■ **What is expected**: Reproduce the opening lines of the records exactly, up to and including the line in which "You are a computer-use agent. 1000x705" occurs.

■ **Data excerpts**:
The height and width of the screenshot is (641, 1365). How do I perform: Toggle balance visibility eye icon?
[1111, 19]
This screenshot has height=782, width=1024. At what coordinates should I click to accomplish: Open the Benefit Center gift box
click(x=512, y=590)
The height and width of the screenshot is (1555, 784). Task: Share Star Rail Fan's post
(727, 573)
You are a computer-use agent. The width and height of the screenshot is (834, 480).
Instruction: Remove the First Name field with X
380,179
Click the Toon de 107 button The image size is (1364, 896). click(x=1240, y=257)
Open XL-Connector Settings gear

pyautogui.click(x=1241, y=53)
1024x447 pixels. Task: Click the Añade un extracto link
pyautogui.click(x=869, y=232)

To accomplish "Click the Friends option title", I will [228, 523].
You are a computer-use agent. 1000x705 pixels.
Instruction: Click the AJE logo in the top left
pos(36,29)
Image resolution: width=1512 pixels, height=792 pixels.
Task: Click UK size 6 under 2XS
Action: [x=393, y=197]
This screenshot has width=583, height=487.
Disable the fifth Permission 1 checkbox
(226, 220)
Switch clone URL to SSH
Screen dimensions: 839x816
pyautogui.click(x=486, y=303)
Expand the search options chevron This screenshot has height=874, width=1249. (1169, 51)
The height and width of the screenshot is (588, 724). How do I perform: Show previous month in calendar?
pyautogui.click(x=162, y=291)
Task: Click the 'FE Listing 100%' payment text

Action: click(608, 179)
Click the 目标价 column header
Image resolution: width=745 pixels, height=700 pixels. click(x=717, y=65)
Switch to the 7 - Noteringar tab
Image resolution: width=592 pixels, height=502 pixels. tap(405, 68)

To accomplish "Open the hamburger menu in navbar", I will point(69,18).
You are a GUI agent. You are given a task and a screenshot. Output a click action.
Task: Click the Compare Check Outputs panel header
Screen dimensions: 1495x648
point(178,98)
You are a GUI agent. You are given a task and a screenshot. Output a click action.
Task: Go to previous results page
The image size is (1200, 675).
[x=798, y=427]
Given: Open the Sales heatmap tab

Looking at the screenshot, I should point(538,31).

■ **Written response**:
The height and width of the screenshot is (641, 1365). How do I perform: Toggle balance visibility eye icon?
[1111, 19]
This screenshot has height=782, width=1024. At what coordinates should I click to accomplish: Open the Benefit Center gift box
click(x=512, y=590)
The height and width of the screenshot is (1555, 784). Task: Share Star Rail Fan's post
(727, 573)
You are a computer-use agent. The width and height of the screenshot is (834, 480).
Instruction: Remove the First Name field with X
380,179
Click the Toon de 107 button The image size is (1364, 896). click(x=1240, y=257)
Open XL-Connector Settings gear

pyautogui.click(x=1241, y=53)
1024x447 pixels. Task: Click the Añade un extracto link
pyautogui.click(x=869, y=232)

To accomplish "Click the Friends option title", I will [228, 523].
You are a computer-use agent. 1000x705 pixels.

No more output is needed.